Material for this exercise START
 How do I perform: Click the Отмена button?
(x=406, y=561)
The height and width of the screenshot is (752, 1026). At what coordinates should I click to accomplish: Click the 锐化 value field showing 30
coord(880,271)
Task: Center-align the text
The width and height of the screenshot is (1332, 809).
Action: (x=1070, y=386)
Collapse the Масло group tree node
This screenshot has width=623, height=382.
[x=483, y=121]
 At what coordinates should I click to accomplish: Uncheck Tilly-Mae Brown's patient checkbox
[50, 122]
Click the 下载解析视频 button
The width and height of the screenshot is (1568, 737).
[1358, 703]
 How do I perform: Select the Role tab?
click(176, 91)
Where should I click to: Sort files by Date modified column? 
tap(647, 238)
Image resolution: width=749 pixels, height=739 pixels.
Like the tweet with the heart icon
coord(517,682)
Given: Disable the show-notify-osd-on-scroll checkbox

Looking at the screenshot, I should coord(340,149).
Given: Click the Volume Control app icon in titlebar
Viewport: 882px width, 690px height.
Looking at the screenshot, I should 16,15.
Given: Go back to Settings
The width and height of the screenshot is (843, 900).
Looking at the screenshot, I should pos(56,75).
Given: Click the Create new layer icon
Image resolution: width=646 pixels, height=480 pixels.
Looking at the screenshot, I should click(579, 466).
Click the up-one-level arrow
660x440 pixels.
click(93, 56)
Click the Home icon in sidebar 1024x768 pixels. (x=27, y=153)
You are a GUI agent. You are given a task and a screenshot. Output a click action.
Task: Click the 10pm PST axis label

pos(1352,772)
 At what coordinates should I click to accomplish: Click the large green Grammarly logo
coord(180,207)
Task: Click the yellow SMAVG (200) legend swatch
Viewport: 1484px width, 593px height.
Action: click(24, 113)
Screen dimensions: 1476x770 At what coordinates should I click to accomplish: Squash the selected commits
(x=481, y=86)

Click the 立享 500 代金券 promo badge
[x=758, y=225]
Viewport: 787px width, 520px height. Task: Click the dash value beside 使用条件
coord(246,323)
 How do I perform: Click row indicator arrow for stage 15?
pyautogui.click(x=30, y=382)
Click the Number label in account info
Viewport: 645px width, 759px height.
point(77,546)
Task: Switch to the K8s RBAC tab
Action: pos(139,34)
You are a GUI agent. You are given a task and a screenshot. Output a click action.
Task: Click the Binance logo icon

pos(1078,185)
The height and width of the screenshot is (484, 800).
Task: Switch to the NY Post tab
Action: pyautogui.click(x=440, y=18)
Material for this exercise END
Retype only this portion of the data above: the line containing "This screenshot has width=623, height=382.", the line containing "Image resolution: width=749", and all lines between them, exactly.

Output for this task —
This screenshot has width=623, height=382.
[x=483, y=121]
 At what coordinates should I click to accomplish: Uncheck Tilly-Mae Brown's patient checkbox
[50, 122]
Click the 下载解析视频 button
The width and height of the screenshot is (1568, 737).
[1358, 703]
 How do I perform: Select the Role tab?
click(176, 91)
Where should I click to: Sort files by Date modified column? 
tap(647, 238)
Image resolution: width=749 pixels, height=739 pixels.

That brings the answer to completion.